[Work instructions] For the records that follow, return only the count of lines containing the string "computer".

[Stored items]
++++

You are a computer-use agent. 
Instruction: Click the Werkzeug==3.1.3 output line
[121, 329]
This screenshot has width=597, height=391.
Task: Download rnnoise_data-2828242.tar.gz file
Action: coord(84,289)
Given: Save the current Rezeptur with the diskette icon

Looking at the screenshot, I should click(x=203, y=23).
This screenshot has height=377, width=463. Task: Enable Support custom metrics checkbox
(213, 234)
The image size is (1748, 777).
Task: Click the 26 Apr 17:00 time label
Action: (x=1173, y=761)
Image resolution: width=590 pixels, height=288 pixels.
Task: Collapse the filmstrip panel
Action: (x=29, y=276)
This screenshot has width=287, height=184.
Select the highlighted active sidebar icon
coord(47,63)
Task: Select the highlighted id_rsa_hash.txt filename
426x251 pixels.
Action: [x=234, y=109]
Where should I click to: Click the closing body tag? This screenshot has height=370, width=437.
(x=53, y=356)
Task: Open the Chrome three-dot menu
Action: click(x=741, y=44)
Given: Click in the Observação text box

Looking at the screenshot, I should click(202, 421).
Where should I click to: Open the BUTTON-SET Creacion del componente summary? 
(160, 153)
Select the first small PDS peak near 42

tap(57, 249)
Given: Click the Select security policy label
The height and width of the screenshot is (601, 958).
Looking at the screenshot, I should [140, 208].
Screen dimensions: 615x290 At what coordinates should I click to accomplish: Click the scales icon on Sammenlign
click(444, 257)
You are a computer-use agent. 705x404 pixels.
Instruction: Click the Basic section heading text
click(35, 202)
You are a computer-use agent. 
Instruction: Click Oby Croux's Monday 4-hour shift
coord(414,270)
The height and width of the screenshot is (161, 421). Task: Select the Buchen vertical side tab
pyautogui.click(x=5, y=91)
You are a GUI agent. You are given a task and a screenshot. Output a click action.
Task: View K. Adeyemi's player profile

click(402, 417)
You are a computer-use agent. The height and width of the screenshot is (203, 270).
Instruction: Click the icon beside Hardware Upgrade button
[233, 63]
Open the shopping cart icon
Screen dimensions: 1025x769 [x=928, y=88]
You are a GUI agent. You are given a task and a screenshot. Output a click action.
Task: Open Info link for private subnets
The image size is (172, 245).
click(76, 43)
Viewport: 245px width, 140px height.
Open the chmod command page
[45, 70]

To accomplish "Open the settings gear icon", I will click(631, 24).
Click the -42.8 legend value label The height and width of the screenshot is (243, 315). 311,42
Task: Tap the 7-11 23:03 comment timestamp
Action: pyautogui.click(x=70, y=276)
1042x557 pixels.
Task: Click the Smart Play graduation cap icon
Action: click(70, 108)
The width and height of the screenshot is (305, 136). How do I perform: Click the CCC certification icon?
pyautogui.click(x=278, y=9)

++++

[Result] 4